SACRAMENTO, Calif.—Essilor has agreed to pay $23.8 million to settle a lawsuit brought by the California Department of Insurance which alleged the lens maker violated the state’s Insurance Frauds Prevention Act (IFPA). The suit, which names Essilor Laboratories of America, Essilor of America, and Empire Optical of California, an Essilor-owned wholesale laboratory, is the culmination of a six-year investigation by the California Department of Insurance. The investigation found that Essilor provided “kickbacks and other unlawful incentives to eyecare providers that ultimately hurt consumers by unfairly driving them toward more expensive services,” according to a statement by insurance commissioner Ricardo Lara issued on December 5.

Essilor offered the incentives through various promotions and promotional programs. The lawsuit contends that Essilor “submitted or caused to be submitted claims for payment to private insurance companies and their insureds, including, but not limited to, health care service plans, vision benefit organizations and their members, in the state of California in violation of the IFPA.”

Under the terms of the settlement agreement, Essilor has denied all allegations in the lawsuit as well as any wrongdoing or liability.

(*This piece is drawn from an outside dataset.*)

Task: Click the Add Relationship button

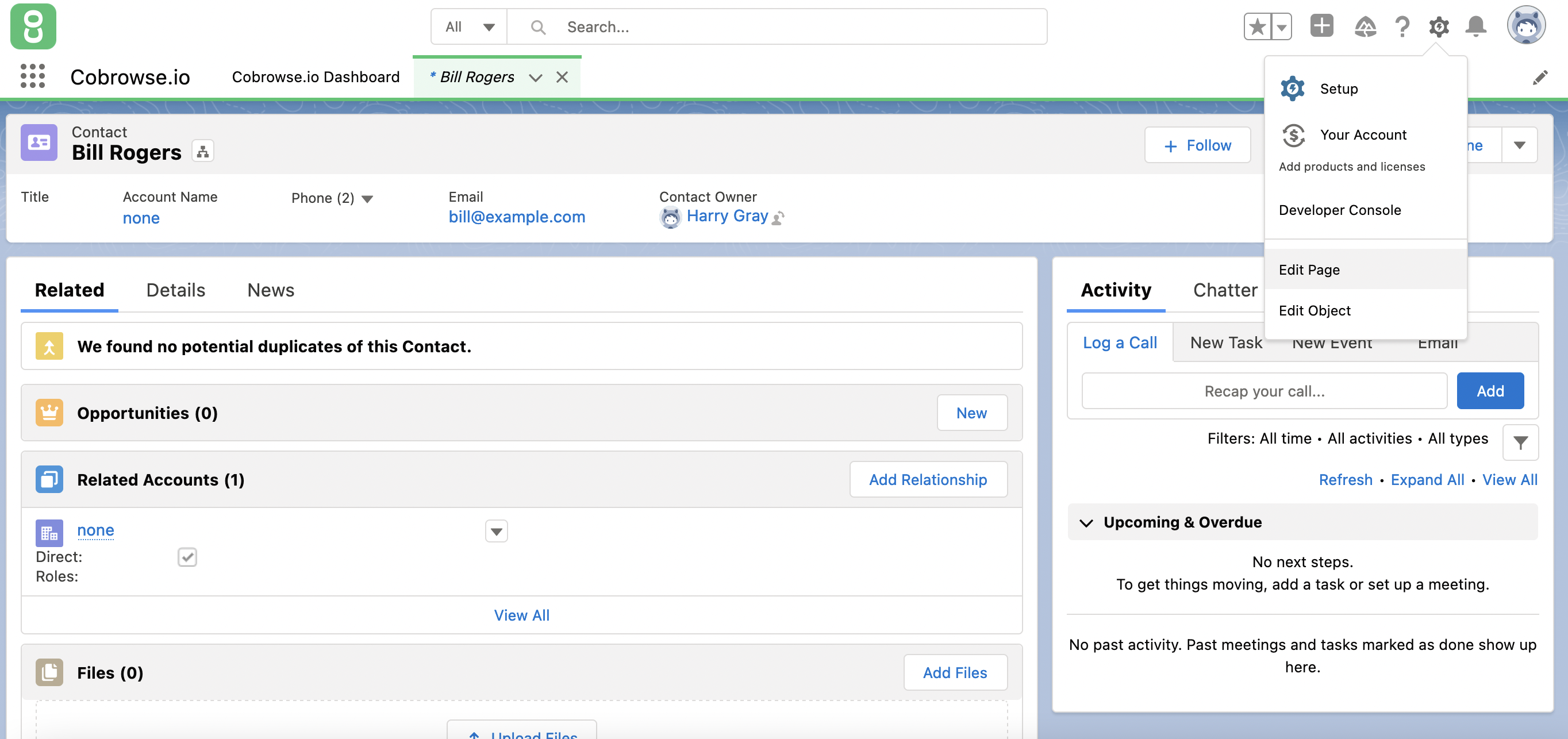Action: point(928,479)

Essilor provided this comment to VMAIL, “Like all lens suppliers, Essilor offers promotional programs intended to provide accessibility and affordability for its lens products. We strive to manage these promotional programs in a legal, compliant, and ethical way, and in recent years, we have further strengthened our compliance program, making it an industry leading program.

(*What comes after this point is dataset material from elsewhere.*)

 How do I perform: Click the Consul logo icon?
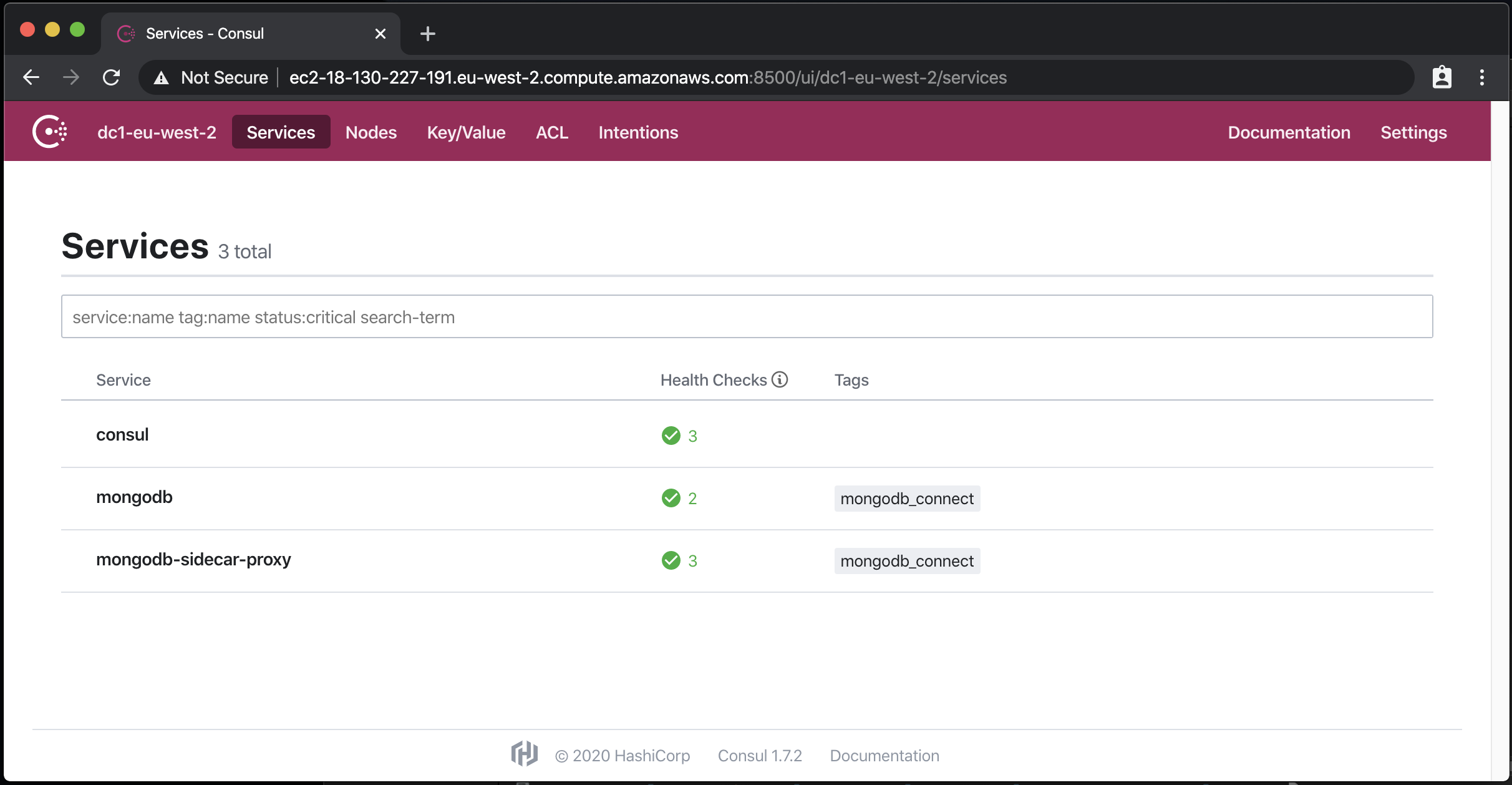pos(50,132)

The Essilor statement noted, “In 2016, the California Department of Insurance (CDI) launched a review of certain lens promotional programs that were in place in the state of California prior to that time. While we believe we have always managed our programs in a legal and compliant way, following a multi-year review, we recently reached a settlement agreement with the CDI to avoid the expense of continued litigation and the significant disruptions caused by ongoing government allegations. While we did reach a settlement agreement with the CDI, we do not agree with the allegations made by the CDI and expressly deny any wrongdoing in relation to our promotional programs.”

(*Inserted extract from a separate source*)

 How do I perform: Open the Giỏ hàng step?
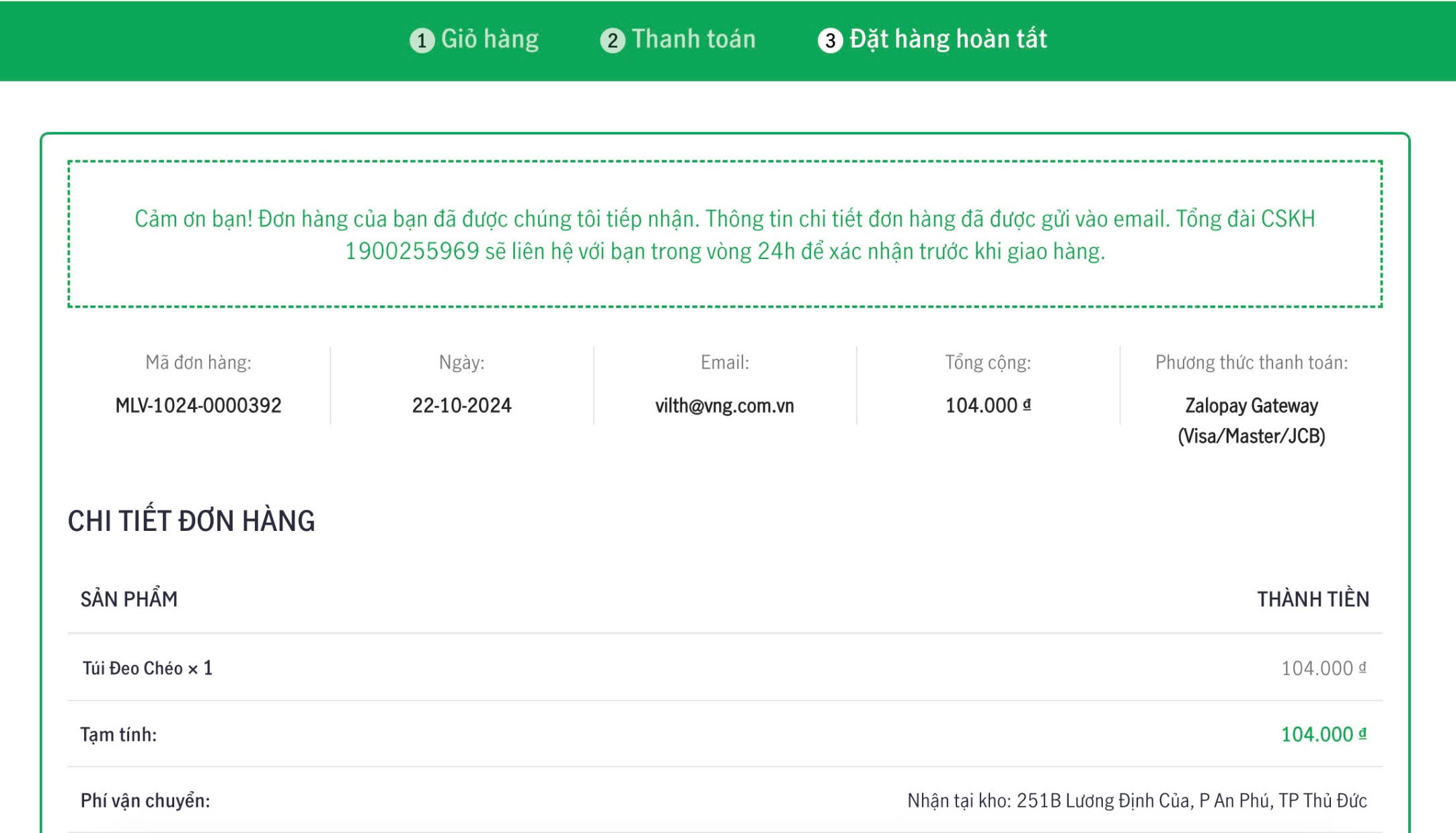click(x=490, y=39)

The settlement between Essilor and the State of California follows a related lawsuit brought by the U.S. Department of Justice that was resolved in August. That lawsuit, which Essilor settled with a $22 million payment, alleged that Essilor International, Essilor of America, Essilor Laboratories of America and Essilor Instruments USA violated the federal False Claims Act by causing claims to be submitted to Medicare and Medicaid that resulted from violations of the Anti-Kickback Statute.

In connection with the Department of Justice settlement agreement, Essilor entered into a five-year Corporate Integrity Agreement (CIA) with the U.S. Department of Health and Human Services Office of Inspector General (HHS-OIG). The CIA requires, among other things, that Essilor hire an independent review organization to review its systems, policies, processes and procedures for ensuring that any discounts, rebates or other reductions in price offered to providers comply with the Anti-Kickback Statute.

The CIA also requires Essilor to implement a new written review and approval process to ensure all existing and new discount arrangements comply with the Anti-Kickback Statute.